No Brasil da imigração, da aplicação da proposta de Stewart (apud HEYE, 1979,
p. 219) para a descrição de sociedades multilíngües resulta que:
No primeiro fluxo migratório (1860-1938):
português: S/V, o, e, l, w, r
árabe: S/V,g
Verifica-se, neste contexto de contato, o uso do português como língua de
comunicação extensiva, língua da educação, da literatura e mesmo da religião cristã,
predominante nessa leva de imigrados, sendo o árabe a língua de grupo (de imigrante).
No segundo fluxo migratório (1945-1985):
português: S/V, o, e, w, l, r [s]
árabe: C/S/V, g, r [e, l]
Já neste segundo fluxo migratório (1945-1985), a língua oficial da sociedade
receptora preserva as funções que tivera quando da chegada dos primeiros imigrantes árabes,
com a diferença apenas de constituir objeto de ensino, seja na preparação para a vinda dos
emigrados, seja nas suas escolas, aqui no Brasil. Já o árabe tem a importante função de língua
da religião e, eventualmente da educação, no caso de as crianças freqüentarem escolas
muçulmanas. No site do Arresala – Centro Islâmico no Brasil, citam-se escolas muçulmanas
em Foz do Iguaçu, Curitiba, São Paulo e em São Bernardo dos Campos, onde há 02
instituições islâmicas de ensino.
Aplicando a proposta de Lüdtke ao uso da língua árabe no Brasil da imigração,
tem-se que:
Entre árabes cristãos, verificam-se as seguintes configurações: I (árabe dialetal)/ I
+ II (português) para a primeira geração de imigrantes e I + II (português apenas), II + III
entre os de mais elevada escolarização, para as gerações seguintes.
Entre árabes muçulmanos, com maior preservação de características lingüístico-
culturais da região de origem, além da religiosa, é de se esperar pelo menos a ocorrência das
configurações: I (dialeto árabe)/ I + II (português)/ III (árabe clássico) para a primeira
geração; I + II (português), II + III, entre os de escolaridade mais elevada / III (árabe
clássico) para as seguintes.
Aqui, segundo Lüdtke (1974, p. 243), haveria diglossia apenas no uso de
variedades distintas do próprio árabe (I, dialeto da região de origem, empregado no seio da
família, e II + III, entre falantes mais escolarizados, por exemplo, entre imigrantes de países
86
diversos) ou entre imigrantes que alternassem o dialeto árabe (I) com o português padrão (II +
III), havendo ainda de se investigar a efetiva ocorrência dessas configurações.
Os resultados na aplicação da proposta de Lüdtke ao contato português-árabe
entre imigrantes árabes e/ou muçulmanos no Brasil, levam-nos a questionar a sua
aplicabilidade neste contexto específico: a proposta opõe um dialeto a uma língua de cultura
apenas, excluindo inúmeras outras possibilidades que levam ao bilingüismo, como o emprego
de dois dialetos ou de uma língua de cultura e outra língua, ritual.
No que respeita ao árabe, particularmente, há de se levar em conta, ainda, o fato
de a língua corânica ser o modelo de língua clássica, instituída, portanto, de todo o prestígio
de língua da Revelação, o que pode colocá-la em situação de maior prestígio face à língua da
sociedade anfitriã, diferentemente do que postula o conceito de diglossia, segundo o qual
necessariamente se estabelece, entre as línguas de contato, uma hierarquização pautada no
valor social das línguas envolvidas, na comunidade que as emprega, sendo, em geral, a língua
do imigrante a variedade (B), de menor prestígio.

* * * *

Lista de tarefas:
a – Com base no trecho acerca do contato português-árabe, responda às perguntas a seguir e marque cada resposta com o mesmo número romano.
(i) Que período abrange o segundo fluxo migratório?
(ii) Em quais cidades o site do Arresala cita escolas muçulmanas?
(iii) Segundo o conceito de diglossia, qual variedade costuma ser a língua do imigrante?
b – Prossiga com o trecho acerca do contato português-árabe a partir da última frase apresentada.

Material de origem:
* * * *

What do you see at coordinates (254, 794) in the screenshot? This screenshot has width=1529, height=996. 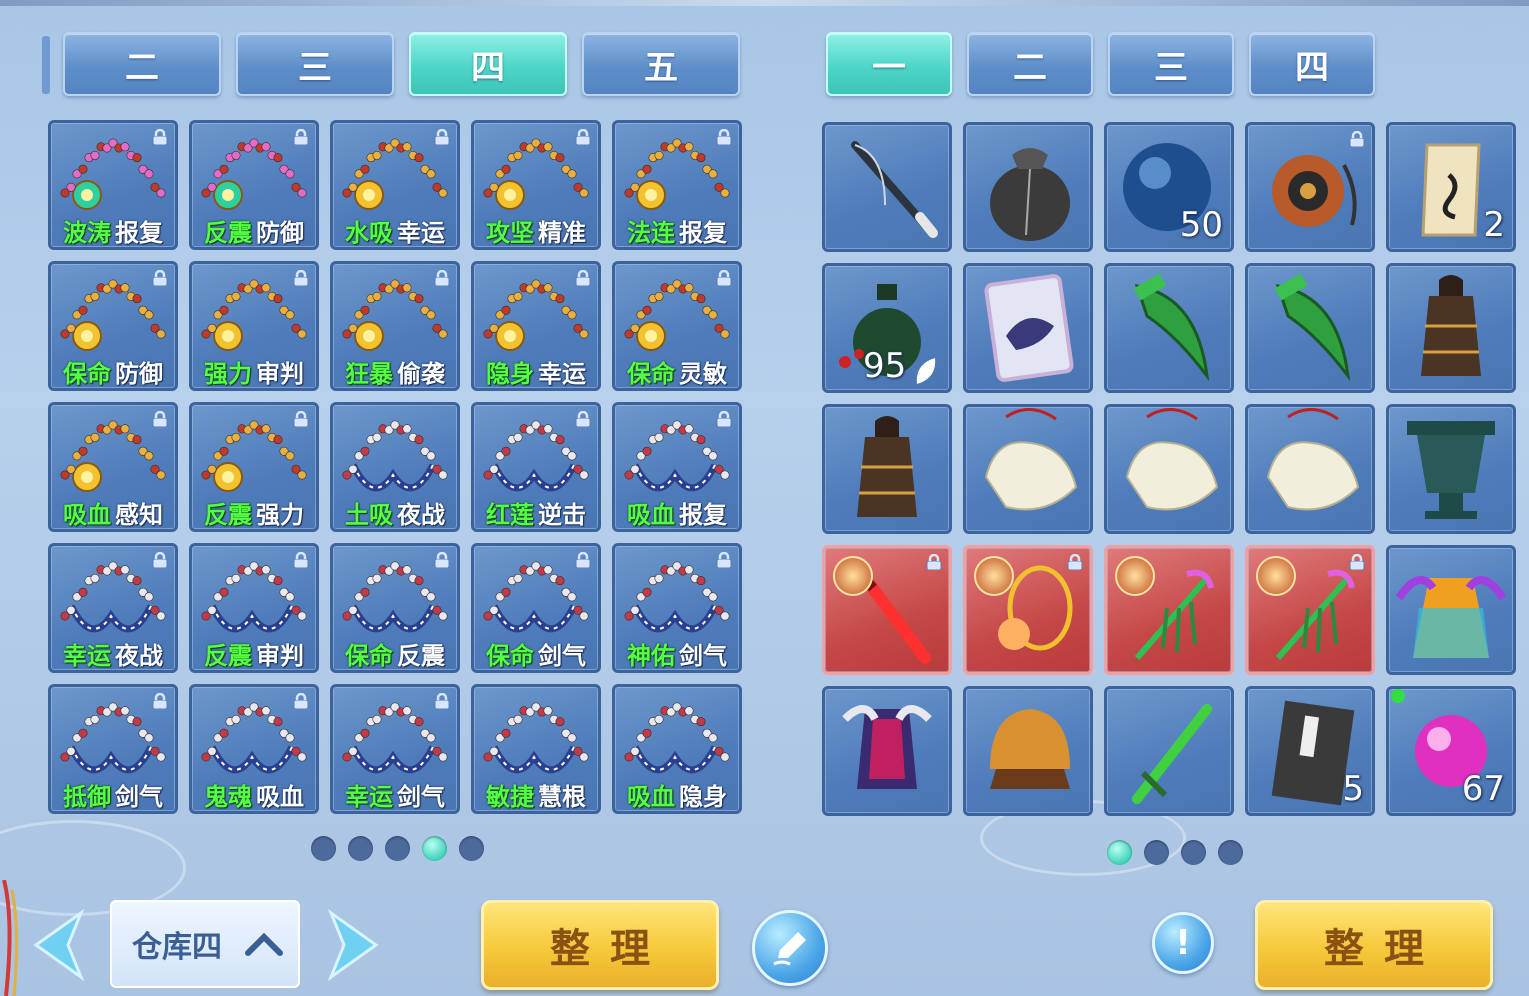 I see `item-attributes: 鬼魂 吸血` at bounding box center [254, 794].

* * * *

Respostas por tarefa:
a –
(i) O segundo fluxo migratório vai de 1945 a 1985.
(ii) O site cita escolas em Foz do Iguaçu, Curitiba, São Paulo e São Bernardo dos Campos.
(iii) A língua do imigrante costuma ser a variedade (B), de menor prestígio.

b –
Aplicando-se as possíveis configurações na distribuição dos fenômenos do
bilingüismo e da diglossia propostas por Fishman (apud HEYE, 1979, p. 216-217) ao
contexto da imigração árabe no Brasil, ter-se-ia a ocorrência de bilingüismo sem diglossia,
característica de contextos de migração internacional.
Weinreich (1967, p. 94) aborda mais detalhadamente a questão da idade/geração
no processo de contato de línguas decorrente da imigração, tratando da perda da língua do
país dos ancestrais pelas sucessivas gerações. Afirma que “(...) as mesmas razões que levam
uma faixa etária a mudar para uma nova língua geralmente compelem os mais velhos a pelo
menos aprender esta língua”39 (WEINREICH, 1967, p. 94, tradução nossa), verificando-se,
ainda, seleção de uma língua durante a comunicação entre interlocutores de gerações distintas:
Em famílias de imigrantes nos E.U.A., por exemplo, crianças aprendem inglês muito
rapidamente e, já no período inicial, elas é que voltam para a língua do antigo país,
na comunicação com os mais velhos. Uma geração depois, os netos geralmente são
unilíngües (inglês) e são os seus pais e avós que devem mudar de língua em
deferência a seus interlocutores.40 (WEINREICH, 1967, p. 94-95, tradução
nossa).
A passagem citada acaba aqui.